Ele se matriculou numa escola especializada, aprendeu Braille, a andar de bengala na rua e, em 2004, se candidatou a uma vaga de estagiário na BPP. Começou trabalhando como operador de som na Seção Braille, gravando as leituras dos voluntários que adaptavam livros em fita cassete.
“Eu era responsável por estas gravações, depois fazia cópia das fitas. Até então eu não costumava ler, meu negócio era jogar bola, pingue-pongue. Mas frequentando a Biblioteca como estagiário fui adquirindo este hábito”, afirma. “O estágio e a leitura me permitiram conhecer outras culturas, ter acesso a novas informações, além de conhecer gente de todas as idades. Foi uma experiência incrível”.
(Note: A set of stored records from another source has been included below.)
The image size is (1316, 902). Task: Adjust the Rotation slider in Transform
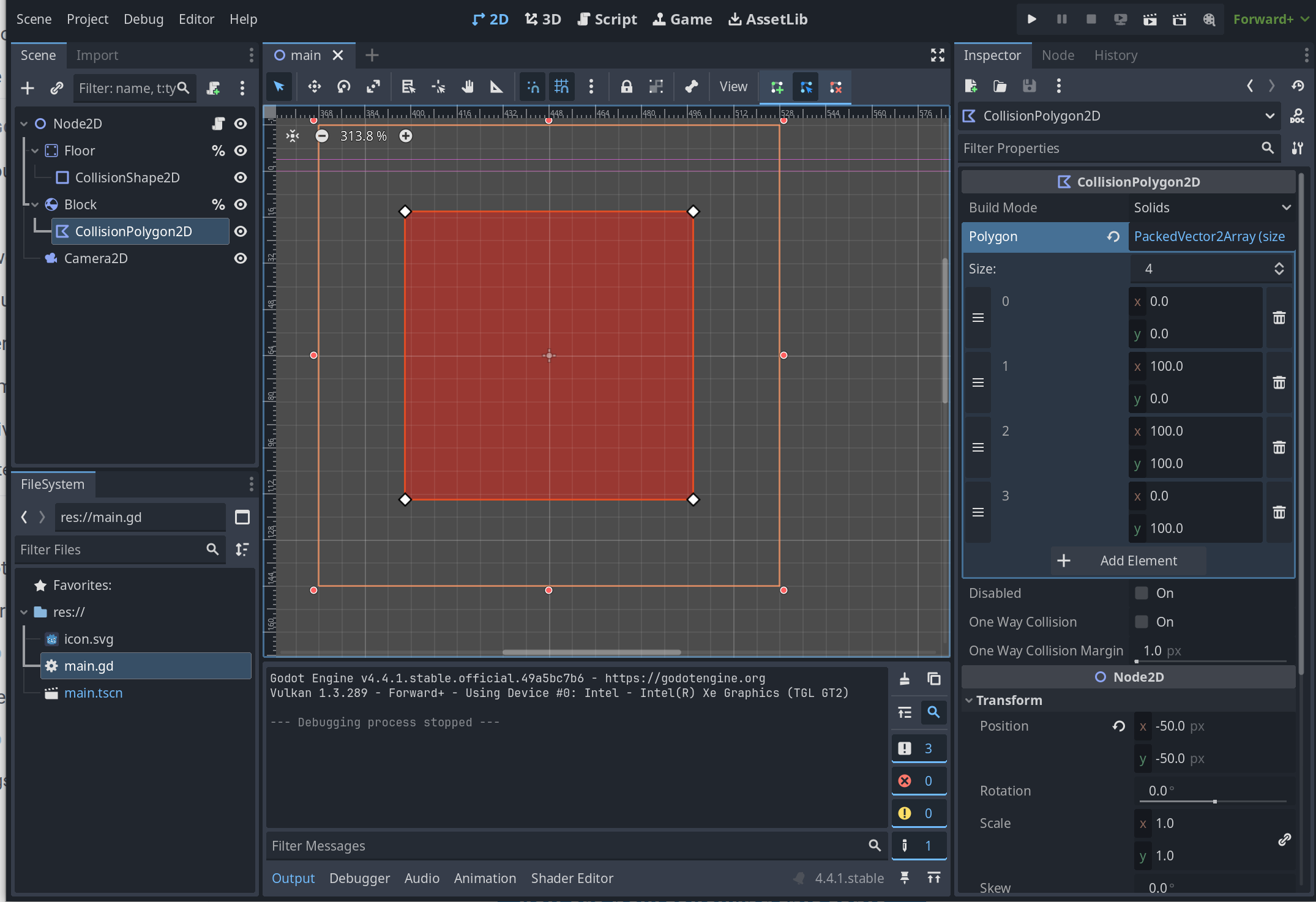(1213, 800)
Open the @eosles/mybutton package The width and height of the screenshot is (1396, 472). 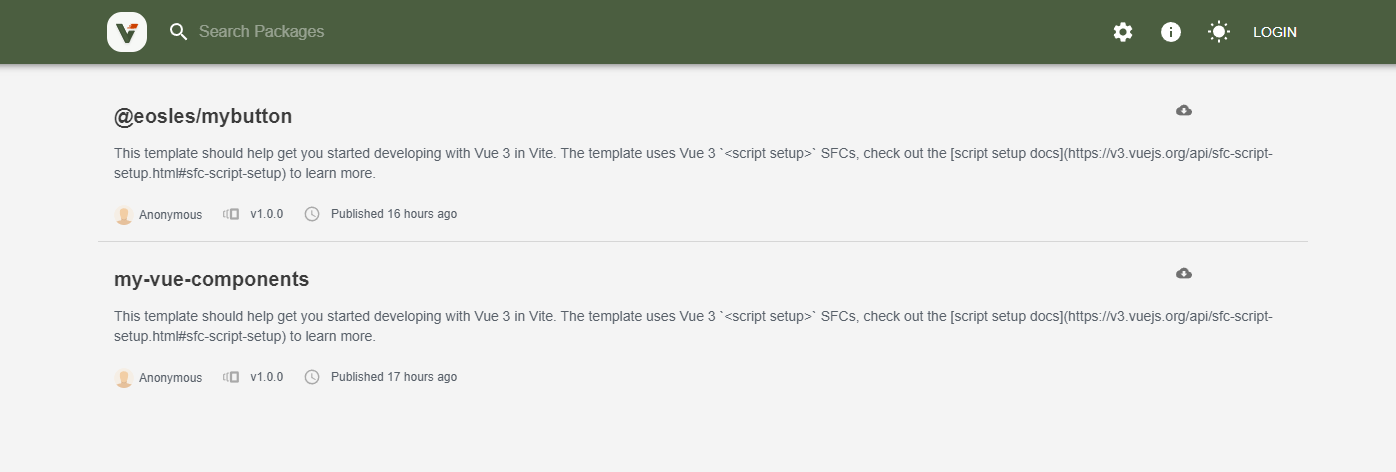coord(203,116)
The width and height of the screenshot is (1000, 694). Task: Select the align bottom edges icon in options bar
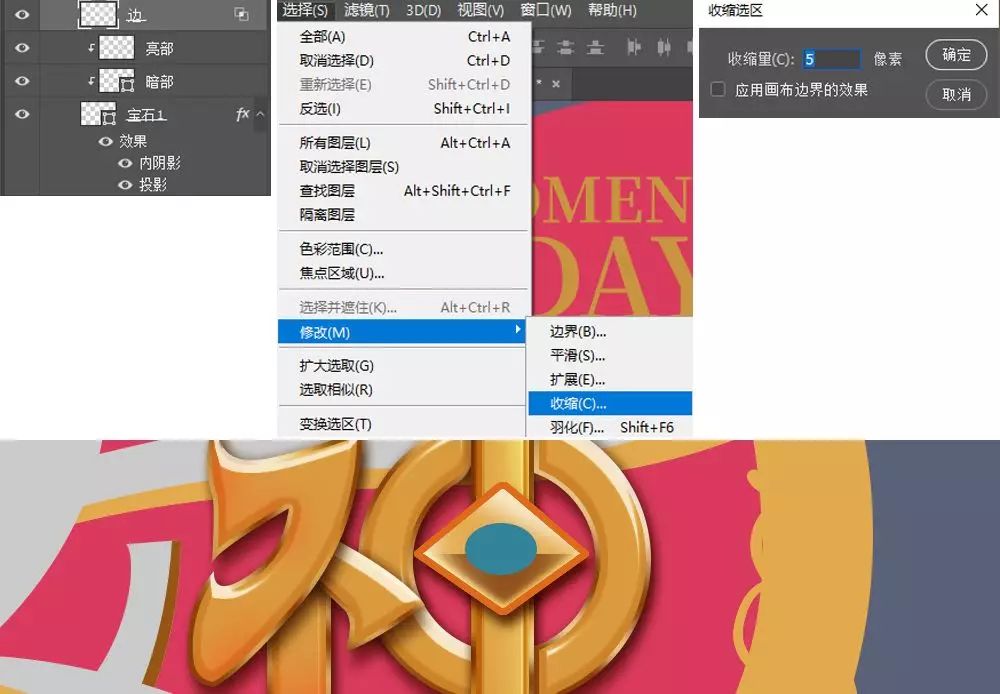point(595,47)
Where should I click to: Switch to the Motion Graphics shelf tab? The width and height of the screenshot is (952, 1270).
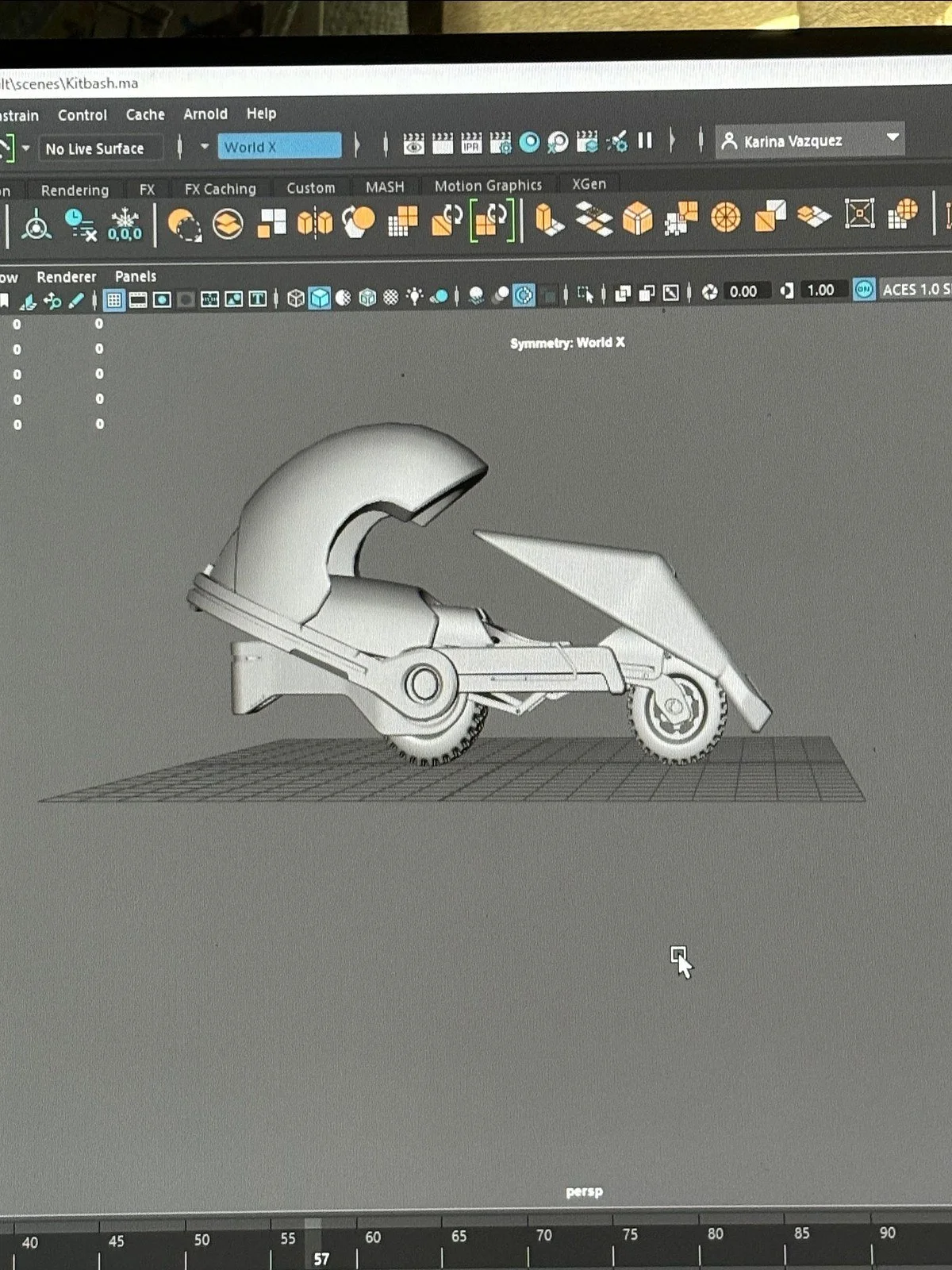(x=488, y=186)
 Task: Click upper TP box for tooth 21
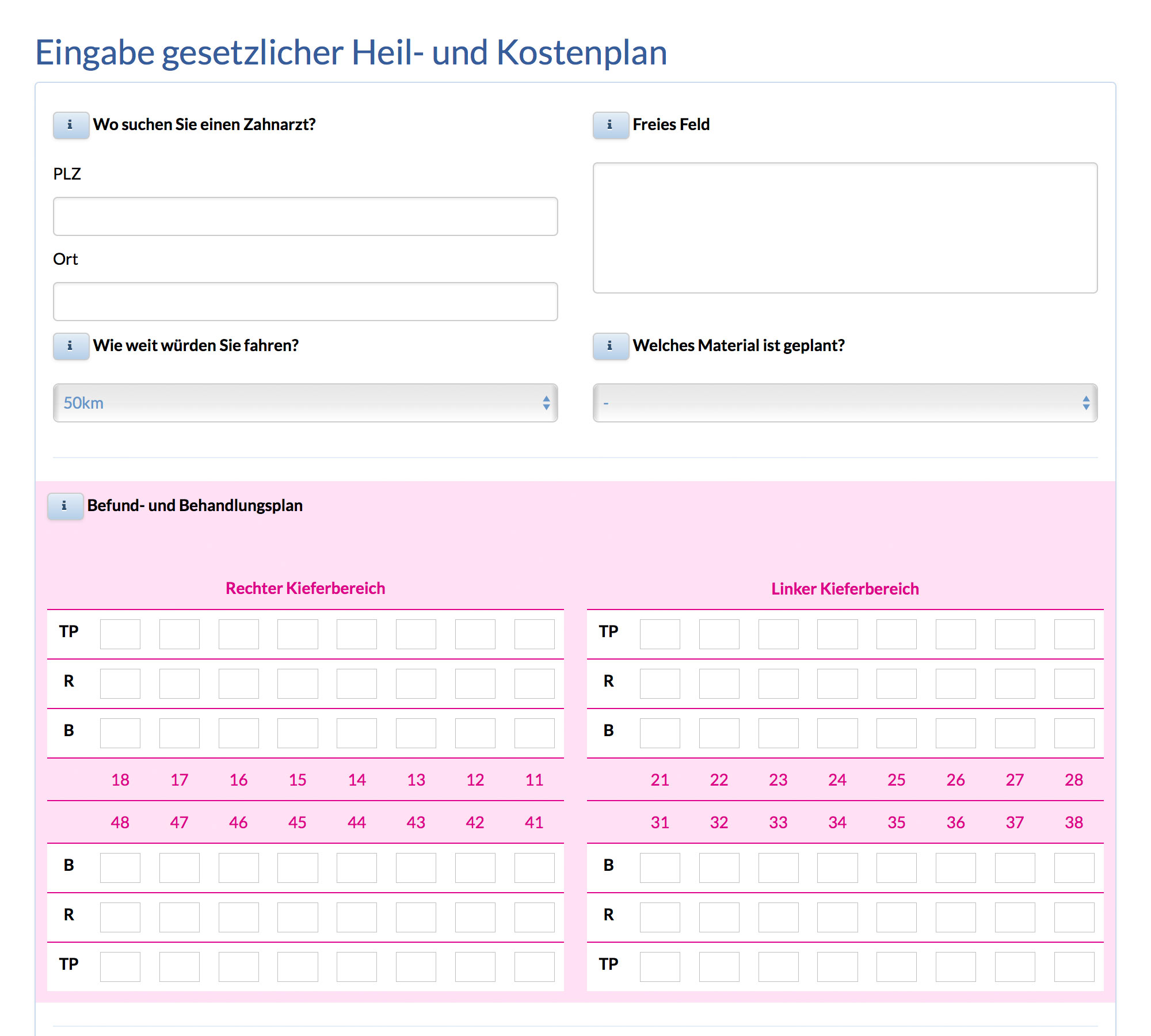(660, 634)
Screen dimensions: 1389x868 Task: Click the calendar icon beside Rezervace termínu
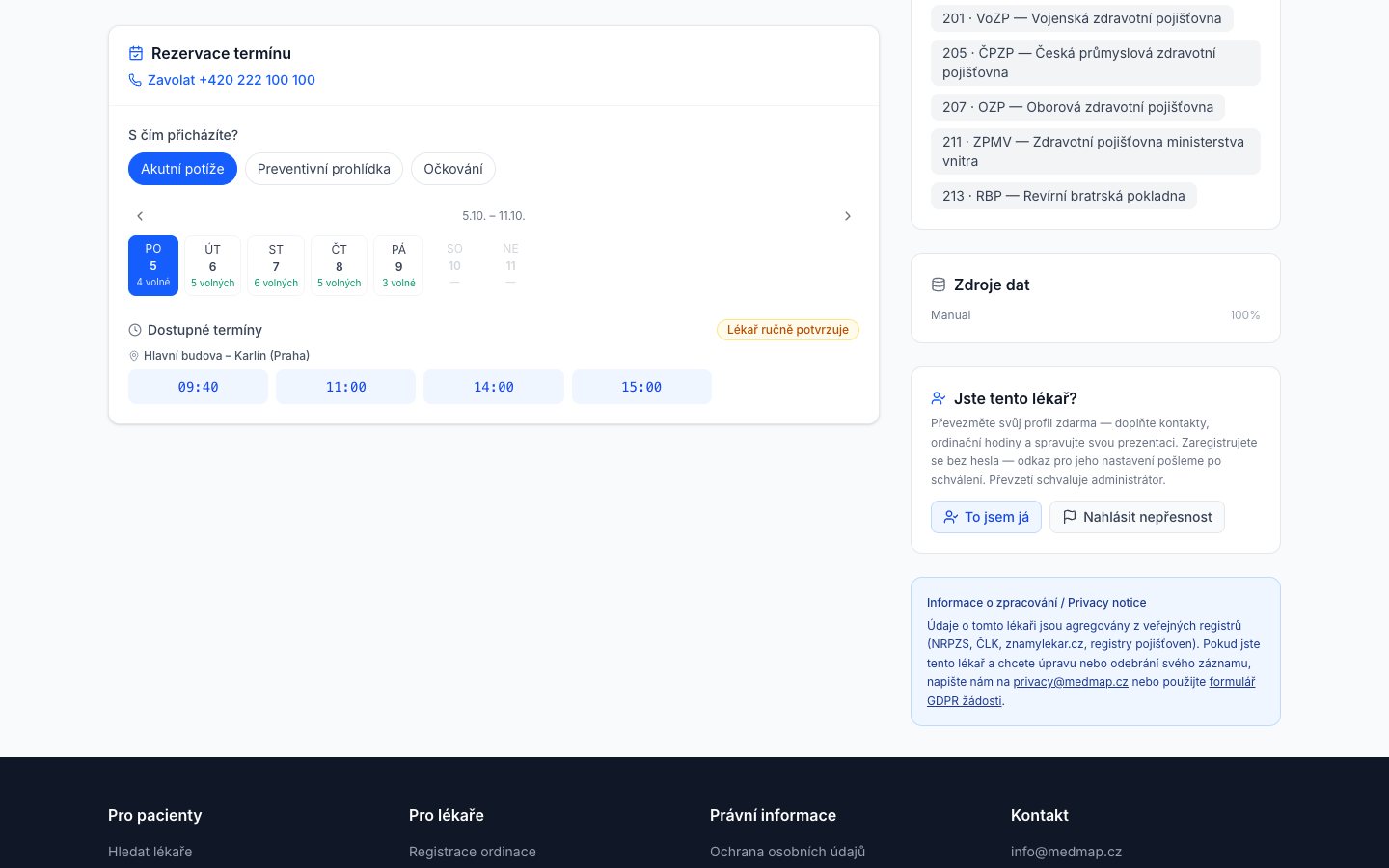(136, 53)
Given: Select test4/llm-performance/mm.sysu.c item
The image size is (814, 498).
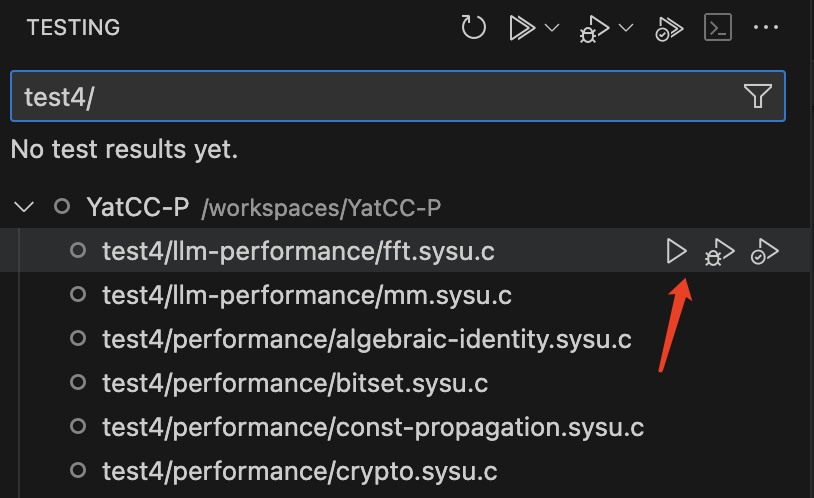Looking at the screenshot, I should click(x=306, y=295).
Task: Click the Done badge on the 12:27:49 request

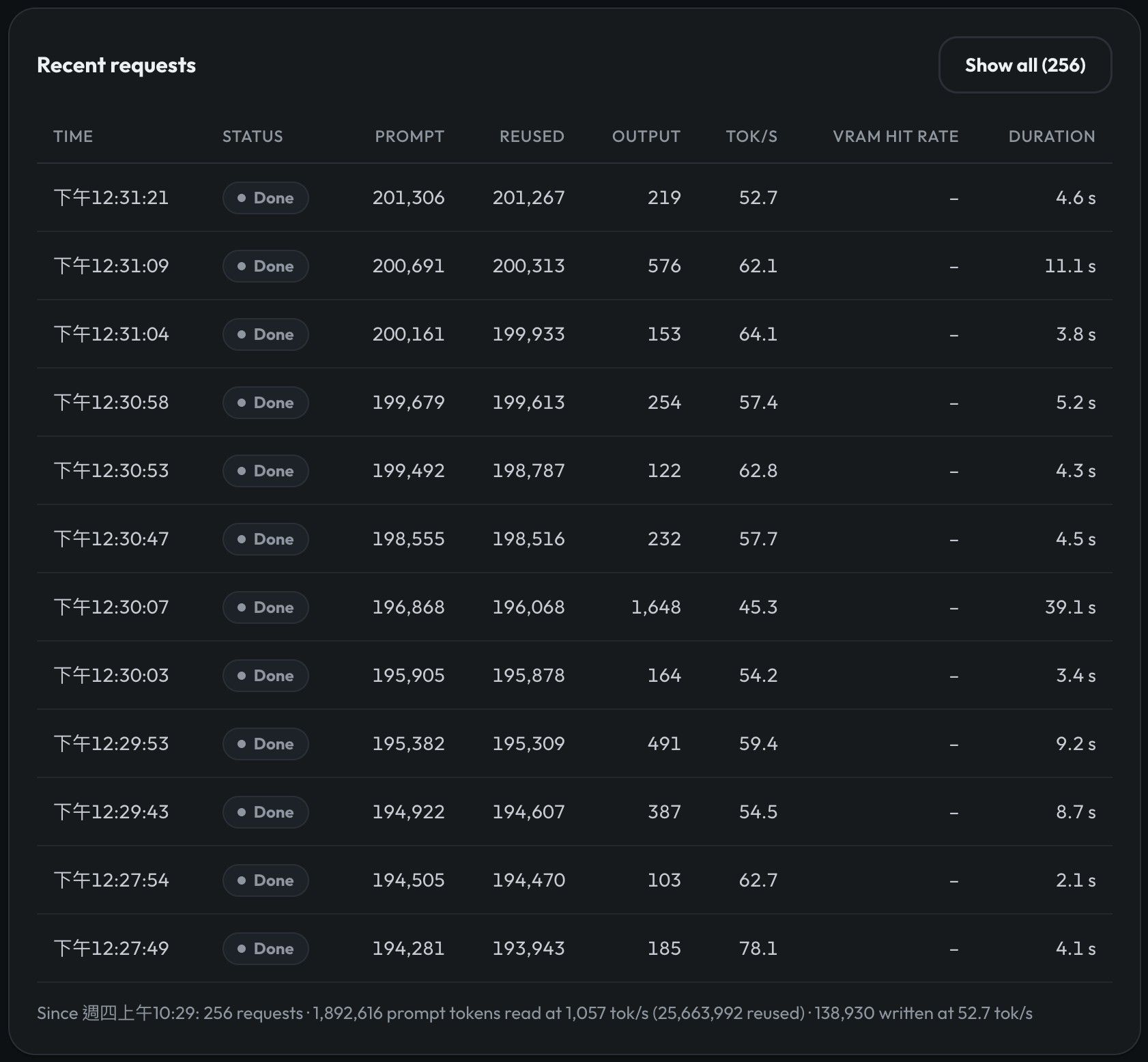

Conhecendo mais pessoas com a mesma deficiência, ele percebeu que a cegueira não era um limitador, então começou a trabalhar na organização de campeonatos de xadrez, dominó, montou um grupo teatral formado só por pessoas com deficiência visual e, de um simples estágio, a seção se tornou uma grande comunidade.
“Foi muito importante na minha vida porque através destas conexões conheci a minha esposa”, diz Martinho. Juntos há 18 anos, o casal tem um filho de 5 anos chamado Miguel.
Hoje, além de presidir a Além da Visão – uma associação de apoio e inclusão a pessoa com deficiência visual – ele trabalha como bancário numa instituição financeira há 17 anos. “Através da Seção Braille eu pude trabalhar em outros lugares também, conhecer outras pessoas, me desenvolver como pessoa, o meu caráter, os valores da minha vida, além de ter sido o lugar onde conheci o grande amor da minha vida, a minha esposa. Esta seção é muito importante para mim”, completa.
Já o historiador e servidor público Lucas Antônio Ferreira de Oliveira, que também foi estagiário na Seção Braille da BPP, tem uma ligação diferente com o departamento. Cego de nascença, ele frequenta o setor desde os 5 anos, quando era levado pelos pais para a biblioteca. “Frequentei este espaço a vida toda, até surgir a oportunidade de trabalhar na seção”, afirma.
“A minha história nesse espaço se confunde com a história da minha própria vida porque sempre gostei de ler, mesmo antes de frequentar a Biblioteca. Sempre gostei de ler e ouvir histórias, conhecer realidades diferentes. Quando eu trabalhei aqui foi um privilégio muito grande. Foi aqui que aprendi a fazer a catalogação de livros, entender o funcionamento de uma biblioteca”, complementa.
Atualmente, Oliveira é funcionário público no município de Contenda, na Região Metropolitana de Curitiba, onde é responsável pela catalogação de livros na biblioteca da cidade. “Hoje utilizo toda a informação e toda bagagem intelectual que aprendi nessa nova biblioteca”, diz.
Como nasceu cego, ele conta que nunca teve que passar pelo processo de aceitação que acomete quem perdeu a visão. Esta condição permitia que ele trabalhasse com a aceitação de muitos usuários de biblioteca. “Muitos chegavam até aqui e a gente conversava, explicava que, mesmo sem a visão, a vida segue. Que o cego é tão capaz quanto qualquer outro, que a vida da pessoa com deficiência é boa. Eu sempre fui visto, às vezes até à revelia da minha vontade, como um exemplo, porque trabalhava, estudava, tinha autonomia, e porque a cegueira não me limita em nenhum aspecto”, completa.
Para ele, a Seção Braille sempre foi mais do que um simples local de empréstimos de livros. “Não temos usuários na biblioteca, temos amigos”, arremata.